About the Book
In 1735, a team of French scientists, led by Charles Marie de La Condamine, traveled to Quito in colonial South America with the intention of precisely measuring the distance of one degree of latitude at the equator. Theirs was the first scientific expedition to the New World, and it was designed to answer the most pressing scientific question of the day. What was the exact shape of the earth? Was it shaped like an orange, squashed at the poles and bulging at the equator, or vice versa, elongated at the poles and cinched in at the equator? By comparing the distance of one degree of latitude at the equator with a degree of latitude in France (or to one in Lapland), the French scientists would be able to answer this question.
The French Academy of Sciences called the mission the “greatest expedition the world has ever known.” It lasted eight years, and by its end, the French scientists had done far more than make a measurement to determine the shape of the earth. Through their investigations and writings, they provided Europe with the first intimate portrait of colonial South America—its astonishing geography, its amazing flora and fauna, and its rich culture.

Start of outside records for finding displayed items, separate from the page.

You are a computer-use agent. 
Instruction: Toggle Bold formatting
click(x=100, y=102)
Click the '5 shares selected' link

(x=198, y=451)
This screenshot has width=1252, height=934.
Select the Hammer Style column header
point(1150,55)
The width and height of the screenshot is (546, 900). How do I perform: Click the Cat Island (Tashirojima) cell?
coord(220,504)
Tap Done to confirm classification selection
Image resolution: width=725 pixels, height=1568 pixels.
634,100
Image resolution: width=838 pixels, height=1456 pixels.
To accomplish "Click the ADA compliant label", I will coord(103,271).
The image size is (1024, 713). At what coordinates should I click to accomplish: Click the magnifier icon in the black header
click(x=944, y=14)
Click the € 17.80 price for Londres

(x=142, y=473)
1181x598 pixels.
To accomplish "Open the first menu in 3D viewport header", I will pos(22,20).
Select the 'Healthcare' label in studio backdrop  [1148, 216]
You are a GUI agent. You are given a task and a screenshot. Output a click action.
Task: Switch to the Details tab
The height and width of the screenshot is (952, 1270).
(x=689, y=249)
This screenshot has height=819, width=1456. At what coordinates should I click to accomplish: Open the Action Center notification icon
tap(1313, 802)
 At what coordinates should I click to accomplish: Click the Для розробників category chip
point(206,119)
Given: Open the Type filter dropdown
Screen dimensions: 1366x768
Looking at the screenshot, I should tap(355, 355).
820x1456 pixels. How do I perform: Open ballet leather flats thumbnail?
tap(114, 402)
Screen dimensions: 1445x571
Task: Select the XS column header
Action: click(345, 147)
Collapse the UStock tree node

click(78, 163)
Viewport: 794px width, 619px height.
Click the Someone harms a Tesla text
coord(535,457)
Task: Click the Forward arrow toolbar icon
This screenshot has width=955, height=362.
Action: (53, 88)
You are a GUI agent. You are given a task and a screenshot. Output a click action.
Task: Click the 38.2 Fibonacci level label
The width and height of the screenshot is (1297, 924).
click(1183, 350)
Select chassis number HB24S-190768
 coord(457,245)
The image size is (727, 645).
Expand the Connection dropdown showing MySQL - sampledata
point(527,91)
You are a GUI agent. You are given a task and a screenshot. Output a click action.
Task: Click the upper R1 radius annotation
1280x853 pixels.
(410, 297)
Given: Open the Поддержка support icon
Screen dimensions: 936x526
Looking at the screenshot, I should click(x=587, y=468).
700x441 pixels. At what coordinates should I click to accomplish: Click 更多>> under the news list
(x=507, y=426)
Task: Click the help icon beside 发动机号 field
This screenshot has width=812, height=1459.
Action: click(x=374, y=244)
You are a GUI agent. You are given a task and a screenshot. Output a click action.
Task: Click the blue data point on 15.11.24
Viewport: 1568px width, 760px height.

But this expedition had yet to run its full course. In 1741, one of the French scientists, Jean Godin, had married a rich Peruvian woman, Isabel Gramesón. They lived together for a time in Riobama, high in the Andes, and then in 1749, Jean Godin--for complicated reasons--ended up stranded in French Guiana, unable to return to Riobamba. Twenty years later, Isabel traveled through the Upper Amazon rainforest and down the Amazon River in order to rejoin her husband, a dangerous trek no woman had ever made before. The Mapmaker’s Wife documents the extraordinary story of her journey, which left 18th century readers in Europe spellbound.